Hours before seven people were found murdered inside a Palatine restaurant, police dismissed the concerns of two families worried about workers who didn't come home, the families said Monday.
Police even visited the Brown's Chicken & Pasta twice that night, first on the urging of a distraught father and later during a routine patrol, relatives said. But, they said, police never tried to go inside.
During that routine patrol, police saw the brother of one employee peering in a restaurant window and ordered him away, saying there was nothing to worry about, family members said.Nearly three hours passed between the first police visit and the discovery of the bodies early Saturday, according to interviews with the victims' families.
While investigators have not said what time the seven victims were shot, the revelations about the families' inquiries and police actions raise questions about possible missed opportunities in getting started on the investigation.
One family member also said he believes that the hours between the first worried call to police and the discovery of the bodies might have made the difference between life and death.

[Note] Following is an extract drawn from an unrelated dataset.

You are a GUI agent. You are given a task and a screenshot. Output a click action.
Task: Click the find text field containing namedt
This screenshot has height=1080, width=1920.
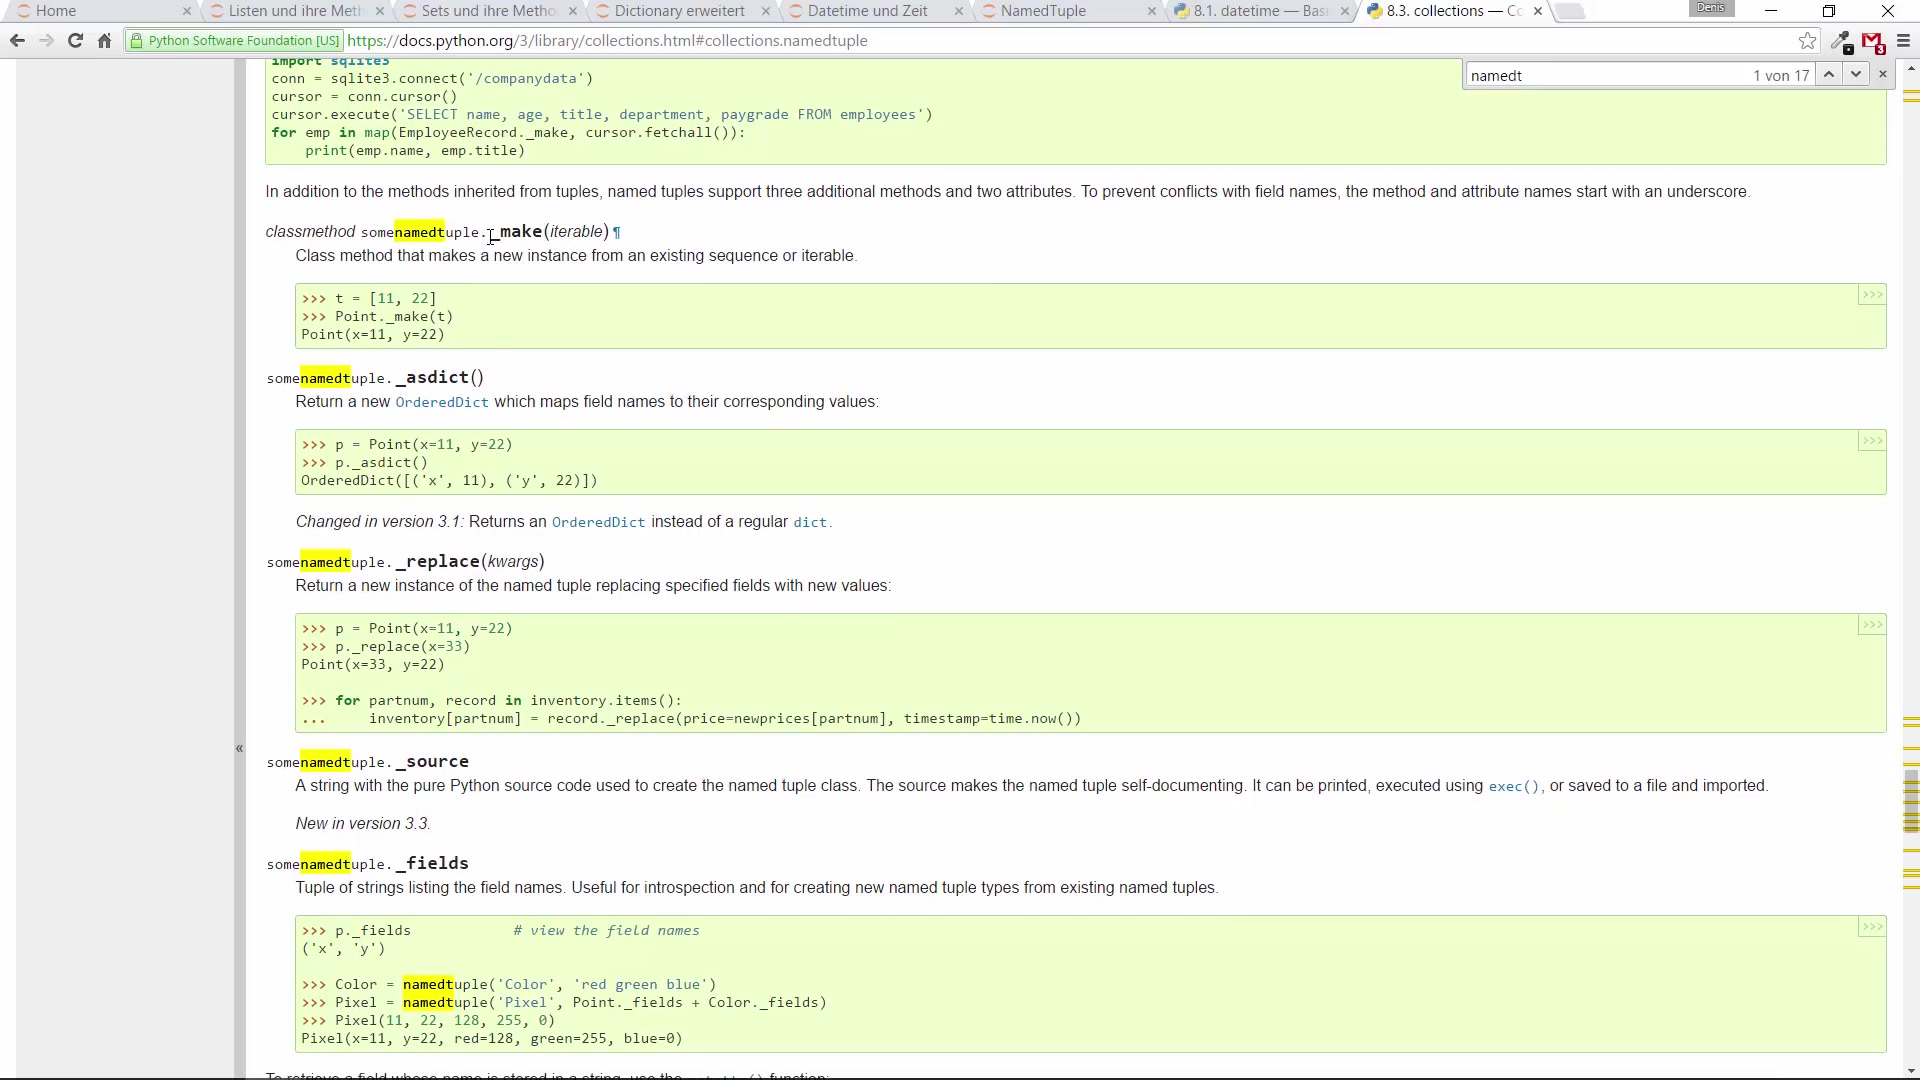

"If someone was still living, gasping for breath, we might have saved his life," Emmanuel Castro, whose 16-year-old son Michael was killed in the massacre, said Monday. "I'm not saying they could have saved my Michael, but maybe they could have found one or two who could be saved."
At a news conference Monday, Cook County State's Atty. Jack O'Malley said: "We have no criticism of the police investigation. Obviously, we would have preferred it if the police could have discovered the crime while it was in progress or beforehand or 15 minutes afterward."
Palatine Deputy Chief Walt Gasior said that police have no record of contact with the family of Guadalupe Maldonado. Pedro Maldonado had gone to the restaurant at 1:30 a.m. Saturday to look for his brother but was shooed away by police, family members said, an hour before the police discovered the bodies.
The department is checking into allegations raised by the Castros, who first roused police around 11:45 p.m. Friday to check for problems at the restaurant but were told by an officer that everything was fine. The Castros, who met the officer at the restaurant a few minutes later, maintain that the officer never got out of his squad car to check the restaurant.
More than two hours later, when the Castros filed a formal missing-person report on their son, police returned to the restaurant, at 168 W. Northwest Hwy., they said. It was then that the bodies were discovered.
Castro and his wife, Epifania, publicly discussed their ordeal for the first time Monday in an interview.
The Castros said they were certain early on that something terrible had happened to their son when he didn't return to their Palatine home shortly after the restaurant's usual 9 p.m. closing time.
Michael Castro always called if he was going to be late, they said. Shortly after 11 p.m., his parents drove to the restaurant. It was dimly lighted and looked closed.
"There's no movement. There's no nothing," Emmanuel Castro recalled.
When they saw Michael's car and three others, they hoped that their son might have gone out to eat with his co-workers.
The Castros drove to a local McDonald's and a Subway restaurant, but they didn't find Michael.
They went home, hoping he would call, and watched television to while away the time. At 11:45 p.m., the missing youth's mother turned to her husband and asked, "What shall we do?"
He called police, then drove to the restaurant, pulling in behind the police car.
They said the officer drove around the building, but there still was no outward sign that anything was wrong.